UBU REI: E VEIO A NÓS O SEU REINO...


FOTOS/CARLOS CABÉRA

Foi ainda em seu período escolar que o francês Alfred Jarry começou os esboços para sua futura e única obra registrada na história mundial do teatro. Titulada inicialmente de Os Poloneses, chegou a ser publicada e teve boas referências criticas como as de Apollinaire.

Mas foi na sua  versão definitiva como Ubu Rei que a peça estreou, no final de 1896, causando uma das maiores polêmicas e um escândalo tal que nunca voltou aos palcos na curta vida do autor (1873/1907).

Por outro lado, apesar das suas duas diferenciais retomadas, prevaleceu a inicial como marco precursor de alguns dos mais significativos movimentos estéticos  das primeiras décadas  do século XX – o dadaísmo , o surrealismo, o futurismo, com incisivo reflexo especular na conceituação do teatro do absurdo.

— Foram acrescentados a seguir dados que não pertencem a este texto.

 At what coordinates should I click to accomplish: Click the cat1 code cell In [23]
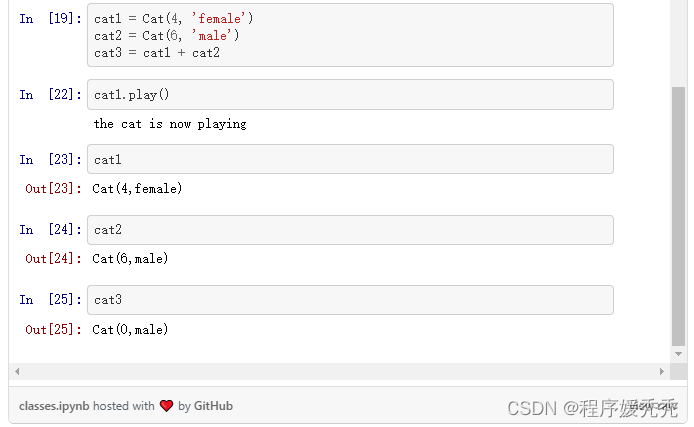[x=350, y=159]
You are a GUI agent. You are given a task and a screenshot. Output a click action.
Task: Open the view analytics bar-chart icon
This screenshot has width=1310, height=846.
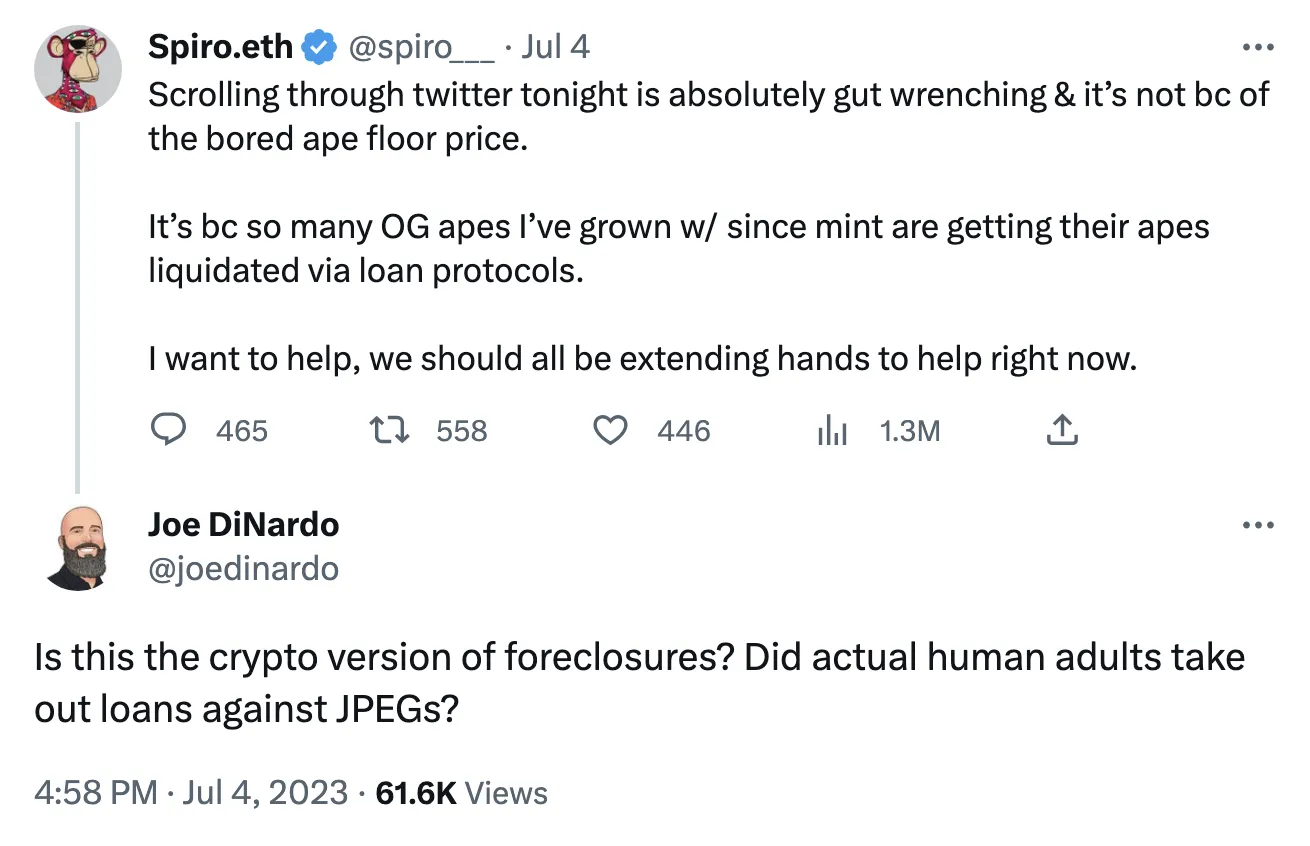click(x=832, y=431)
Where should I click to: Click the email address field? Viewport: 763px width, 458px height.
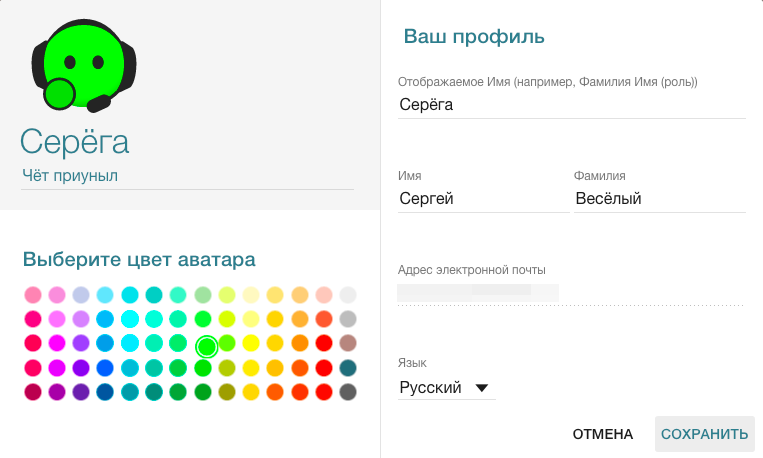[x=571, y=293]
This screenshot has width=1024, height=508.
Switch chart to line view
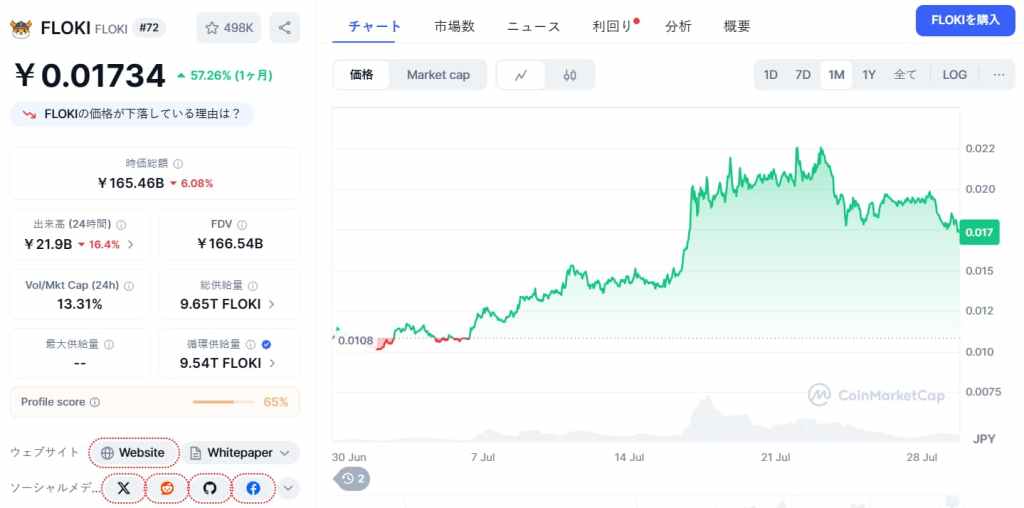pos(520,75)
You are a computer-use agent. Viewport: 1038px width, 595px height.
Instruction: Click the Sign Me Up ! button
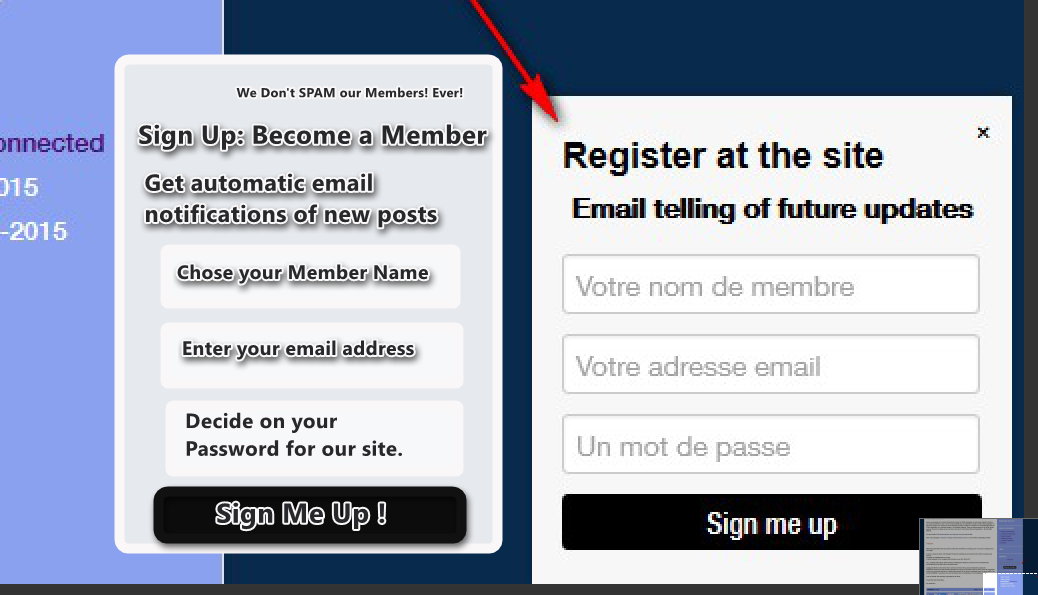point(310,515)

Concebido, originalmente,  como uma forma de protesto contra  os desmandos de seu professor ginasial de física, o extravagante , insensato e imoral personagem do Pai Ubu (Marco Nanini) sob as ingerências maléficas da Mãe Ubu( Rosi Campos) se transforma no anti-herói mau caráter e  assassino, além de  usurpador do trono polonês.

Na sua trajetória grotesca e insana vai eliminando,  sem quaisquer remorsos, todos com que  se defronta , da família real aos representantes dos poderes instituídos de ministros a juízes, como no desprezo pelo povo, em atos  de fria vileza e sempre com intuitos de luxúria e proveito personalista.

E se na sua época teve um forte referencial nas vilanias  dos shakespearianos Macbeth, Ricardo III, Hamlet e Julius Caesar, tornou-se uma metáfora ridícula dos grandes ditadores. De Hitler e Stalin aos seus atuais paradigmas e na farsa democrática das classes políticas ,  como a brasileira chafurdada em lama até a cabeça.

Imprimindo ao lado do sombrio surrealismo um toque de cáustico humor, a concepção de Daniel Herz ,em mais um de seus habituais desnudamentos inventivos diretoriais, foi longe no espelhamento de universos artísticos paralelos para expressar a domesticidade bestial do Ubu Rei.

Das citações cenográficas(Bia Junqueira) e indumentárias(Antonio Guedes), entre a estética antropofágica / surreal às remissões dadaístas de paródias de ingênuo e lúdico apelo infantil. Tudo sublinhado pelas sutis intervenções luminares (Aurélio De Simoni) e pela enérgica e percussiva música ao vivo (Leandro Castilho).

A prevalência do irrepreensível desempenho, de protagonismo absoluto tanto de Marco Nanini como de Rosi Campos, é  alternada pelo desafio de segurar  entradas episódicas dos outros nove e competentes atores(Ana Paula Secco,Leandro Castilho,Márcio Fonseca, Paulo Hamilton , Verônica Reis, ao lado do elenco mais jovem-Cadu Libonati, João Telles, Tiago Herz e Renato Krueger), em performances e papéis , às vezes,  mais propícios.

Mas em Ubu Rei há que se reconhecer o difícil exercício  cerebral de um texto cuja implosão rebelde contextualiza-se em sua historicidade, obrigando-o a exigir sempre uma radical nuance de contemporaneidade a superar seu tempo de emblemático factual.

E se esta montagem apresentou uma perceptível riqueza imagística e delirante teatralidade, faltou-lhe apenas ser levada às suas últimas consequências .

Pois o seu  desabuso temático e sua irreverencia moral  tem antíteses tão próximas  às de  “certa república”, que poderíamos, aí então, gritar, em rascante  empatia, Ubu  Rei “veio a nós o seu reino !!!”...

                                    Wagner Corrêa de Araújo


UBU REI está em cartaz no Oi Casa Grande, Leblon, de quinta a sábado,às 21h;domingo,às 20h. 90 minutos. Até 30 de abril.